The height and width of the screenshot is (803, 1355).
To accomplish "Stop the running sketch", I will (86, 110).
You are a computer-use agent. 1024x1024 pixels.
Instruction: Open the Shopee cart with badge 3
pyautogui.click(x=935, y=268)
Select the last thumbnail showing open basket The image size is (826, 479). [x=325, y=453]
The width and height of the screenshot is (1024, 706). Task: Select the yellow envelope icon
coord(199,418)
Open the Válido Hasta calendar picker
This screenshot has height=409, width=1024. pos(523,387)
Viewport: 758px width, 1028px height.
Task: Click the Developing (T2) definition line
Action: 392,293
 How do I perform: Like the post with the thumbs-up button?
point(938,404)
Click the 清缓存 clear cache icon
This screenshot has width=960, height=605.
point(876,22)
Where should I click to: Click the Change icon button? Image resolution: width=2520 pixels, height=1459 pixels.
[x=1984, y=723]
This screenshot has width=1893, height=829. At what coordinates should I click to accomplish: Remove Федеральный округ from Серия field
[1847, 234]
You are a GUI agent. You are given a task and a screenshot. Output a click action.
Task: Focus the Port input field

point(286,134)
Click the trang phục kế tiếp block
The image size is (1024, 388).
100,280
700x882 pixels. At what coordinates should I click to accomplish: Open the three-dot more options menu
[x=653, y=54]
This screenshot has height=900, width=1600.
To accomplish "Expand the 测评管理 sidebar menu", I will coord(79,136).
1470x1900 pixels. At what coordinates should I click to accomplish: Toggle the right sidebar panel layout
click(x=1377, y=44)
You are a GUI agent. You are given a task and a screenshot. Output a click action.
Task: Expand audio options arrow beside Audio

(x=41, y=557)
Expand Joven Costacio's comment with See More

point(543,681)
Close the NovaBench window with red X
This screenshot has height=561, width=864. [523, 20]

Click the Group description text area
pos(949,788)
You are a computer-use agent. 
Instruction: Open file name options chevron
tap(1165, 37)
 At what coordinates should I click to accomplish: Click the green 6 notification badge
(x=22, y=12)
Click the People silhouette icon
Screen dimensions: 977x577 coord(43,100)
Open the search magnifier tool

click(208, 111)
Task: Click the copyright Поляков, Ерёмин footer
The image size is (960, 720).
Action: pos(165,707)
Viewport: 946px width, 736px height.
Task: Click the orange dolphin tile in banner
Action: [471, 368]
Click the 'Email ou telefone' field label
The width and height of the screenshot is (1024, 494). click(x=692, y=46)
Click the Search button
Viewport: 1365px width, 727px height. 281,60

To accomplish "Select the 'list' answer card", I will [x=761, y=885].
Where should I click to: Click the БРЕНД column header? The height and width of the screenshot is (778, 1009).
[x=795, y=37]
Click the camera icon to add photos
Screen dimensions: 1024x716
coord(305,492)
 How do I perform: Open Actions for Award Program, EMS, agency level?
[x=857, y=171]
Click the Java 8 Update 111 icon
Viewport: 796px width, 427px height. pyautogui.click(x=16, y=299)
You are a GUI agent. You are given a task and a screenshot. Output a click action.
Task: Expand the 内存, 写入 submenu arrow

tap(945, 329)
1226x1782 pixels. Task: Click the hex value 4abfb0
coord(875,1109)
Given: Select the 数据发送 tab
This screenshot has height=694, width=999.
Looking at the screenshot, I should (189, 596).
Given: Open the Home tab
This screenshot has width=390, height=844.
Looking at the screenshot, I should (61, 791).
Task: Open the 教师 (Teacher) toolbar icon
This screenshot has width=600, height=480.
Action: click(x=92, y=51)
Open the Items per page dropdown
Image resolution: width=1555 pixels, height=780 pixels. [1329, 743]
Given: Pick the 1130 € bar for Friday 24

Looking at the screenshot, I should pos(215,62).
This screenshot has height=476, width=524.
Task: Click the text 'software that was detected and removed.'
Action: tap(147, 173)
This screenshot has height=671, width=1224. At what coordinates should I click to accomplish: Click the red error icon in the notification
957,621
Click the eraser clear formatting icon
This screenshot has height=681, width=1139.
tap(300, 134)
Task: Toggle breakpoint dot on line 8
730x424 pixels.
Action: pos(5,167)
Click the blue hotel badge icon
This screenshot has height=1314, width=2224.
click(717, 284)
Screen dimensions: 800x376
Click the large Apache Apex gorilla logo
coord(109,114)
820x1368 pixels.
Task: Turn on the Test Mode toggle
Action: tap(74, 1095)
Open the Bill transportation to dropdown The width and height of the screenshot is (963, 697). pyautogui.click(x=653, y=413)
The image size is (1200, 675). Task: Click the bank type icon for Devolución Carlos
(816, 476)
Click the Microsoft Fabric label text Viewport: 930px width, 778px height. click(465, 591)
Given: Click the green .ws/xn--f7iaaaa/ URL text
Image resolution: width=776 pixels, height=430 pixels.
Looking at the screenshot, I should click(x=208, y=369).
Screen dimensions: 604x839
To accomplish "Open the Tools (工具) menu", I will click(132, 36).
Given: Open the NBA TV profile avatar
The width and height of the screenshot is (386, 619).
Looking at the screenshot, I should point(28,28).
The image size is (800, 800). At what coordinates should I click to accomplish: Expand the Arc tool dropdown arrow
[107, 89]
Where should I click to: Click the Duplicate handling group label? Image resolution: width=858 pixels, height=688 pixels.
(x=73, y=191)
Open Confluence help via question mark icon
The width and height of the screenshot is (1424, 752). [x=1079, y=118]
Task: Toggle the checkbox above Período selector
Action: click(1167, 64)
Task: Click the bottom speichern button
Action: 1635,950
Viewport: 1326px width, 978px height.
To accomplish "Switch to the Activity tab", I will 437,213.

■ ■ ■ ■ ■

### Description of the task
Your reply should consist of all the records, set down exactly.

### Answer for this exercise
The height and width of the screenshot is (803, 1355).
To accomplish "Stop the running sketch", I will (86, 110).
You are a computer-use agent. 1024x1024 pixels.
Instruction: Open the Shopee cart with badge 3
pyautogui.click(x=935, y=268)
Select the last thumbnail showing open basket The image size is (826, 479). [x=325, y=453]
The width and height of the screenshot is (1024, 706). Task: Select the yellow envelope icon
coord(199,418)
Open the Válido Hasta calendar picker
This screenshot has height=409, width=1024. pos(523,387)
Viewport: 758px width, 1028px height.
Task: Click the Developing (T2) definition line
Action: 392,293
 How do I perform: Like the post with the thumbs-up button?
point(938,404)
Click the 清缓存 clear cache icon
This screenshot has width=960, height=605.
point(876,22)
Where should I click to: Click the Change icon button? Image resolution: width=2520 pixels, height=1459 pixels.
[x=1984, y=723]
This screenshot has width=1893, height=829. At what coordinates should I click to accomplish: Remove Федеральный округ from Серия field
[1847, 234]
You are a GUI agent. You are given a task and a screenshot. Output a click action.
Task: Focus the Port input field

point(286,134)
Click the trang phục kế tiếp block
The image size is (1024, 388).
100,280
700x882 pixels. At what coordinates should I click to accomplish: Open the three-dot more options menu
[x=653, y=54]
This screenshot has height=900, width=1600.
To accomplish "Expand the 测评管理 sidebar menu", I will coord(79,136).
1470x1900 pixels. At what coordinates should I click to accomplish: Toggle the right sidebar panel layout
click(x=1377, y=44)
You are a GUI agent. You are given a task and a screenshot. Output a click action.
Task: Expand audio options arrow beside Audio

(x=41, y=557)
Expand Joven Costacio's comment with See More

point(543,681)
Close the NovaBench window with red X
This screenshot has height=561, width=864. [523, 20]

Click the Group description text area
pos(949,788)
You are a computer-use agent. 
Instruction: Open file name options chevron
tap(1165, 37)
 At what coordinates should I click to accomplish: Click the green 6 notification badge
(x=22, y=12)
Click the People silhouette icon
Screen dimensions: 977x577 coord(43,100)
Open the search magnifier tool

click(208, 111)
Task: Click the copyright Поляков, Ерёмин footer
The image size is (960, 720).
Action: pos(165,707)
Viewport: 946px width, 736px height.
Task: Click the orange dolphin tile in banner
Action: [471, 368]
Click the 'Email ou telefone' field label
The width and height of the screenshot is (1024, 494). click(x=692, y=46)
Click the Search button
Viewport: 1365px width, 727px height. 281,60

To accomplish "Select the 'list' answer card", I will [x=761, y=885].
Where should I click to: Click the БРЕНД column header? The height and width of the screenshot is (778, 1009).
[x=795, y=37]
Click the camera icon to add photos
Screen dimensions: 1024x716
coord(305,492)
 How do I perform: Open Actions for Award Program, EMS, agency level?
[x=857, y=171]
Click the Java 8 Update 111 icon
Viewport: 796px width, 427px height. pyautogui.click(x=16, y=299)
You are a GUI agent. You are given a task and a screenshot. Output a click action.
Task: Expand the 内存, 写入 submenu arrow

tap(945, 329)
1226x1782 pixels. Task: Click the hex value 4abfb0
coord(875,1109)
Given: Select the 数据发送 tab
This screenshot has height=694, width=999.
Looking at the screenshot, I should (189, 596).
Given: Open the Home tab
This screenshot has width=390, height=844.
Looking at the screenshot, I should (61, 791).
Task: Open the 教师 (Teacher) toolbar icon
This screenshot has width=600, height=480.
Action: click(x=92, y=51)
Open the Items per page dropdown
Image resolution: width=1555 pixels, height=780 pixels. [1329, 743]
Given: Pick the 1130 € bar for Friday 24

Looking at the screenshot, I should pos(215,62).
This screenshot has height=476, width=524.
Task: Click the text 'software that was detected and removed.'
Action: tap(147, 173)
This screenshot has height=671, width=1224. At what coordinates should I click to accomplish: Click the red error icon in the notification
957,621
Click the eraser clear formatting icon
This screenshot has height=681, width=1139.
tap(300, 134)
Task: Toggle breakpoint dot on line 8
730x424 pixels.
Action: pos(5,167)
Click the blue hotel badge icon
This screenshot has height=1314, width=2224.
click(717, 284)
Screen dimensions: 800x376
Click the large Apache Apex gorilla logo
coord(109,114)
820x1368 pixels.
Task: Turn on the Test Mode toggle
Action: tap(74, 1095)
Open the Bill transportation to dropdown The width and height of the screenshot is (963, 697). pyautogui.click(x=653, y=413)
The image size is (1200, 675). Task: Click the bank type icon for Devolución Carlos
(816, 476)
Click the Microsoft Fabric label text Viewport: 930px width, 778px height. click(465, 591)
Given: Click the green .ws/xn--f7iaaaa/ URL text
Image resolution: width=776 pixels, height=430 pixels.
Looking at the screenshot, I should click(x=208, y=369).
Screen dimensions: 604x839
To accomplish "Open the Tools (工具) menu", I will click(132, 36).
Given: Open the NBA TV profile avatar
The width and height of the screenshot is (386, 619).
Looking at the screenshot, I should point(28,28).
The image size is (800, 800). At what coordinates should I click to accomplish: Expand the Arc tool dropdown arrow
[107, 89]
Where should I click to: Click the Duplicate handling group label? Image resolution: width=858 pixels, height=688 pixels.
(x=73, y=191)
Open Confluence help via question mark icon
The width and height of the screenshot is (1424, 752). [x=1079, y=118]
Task: Toggle the checkbox above Período selector
Action: click(1167, 64)
Task: Click the bottom speichern button
Action: 1635,950
Viewport: 1326px width, 978px height.
To accomplish "Switch to the Activity tab", I will 437,213.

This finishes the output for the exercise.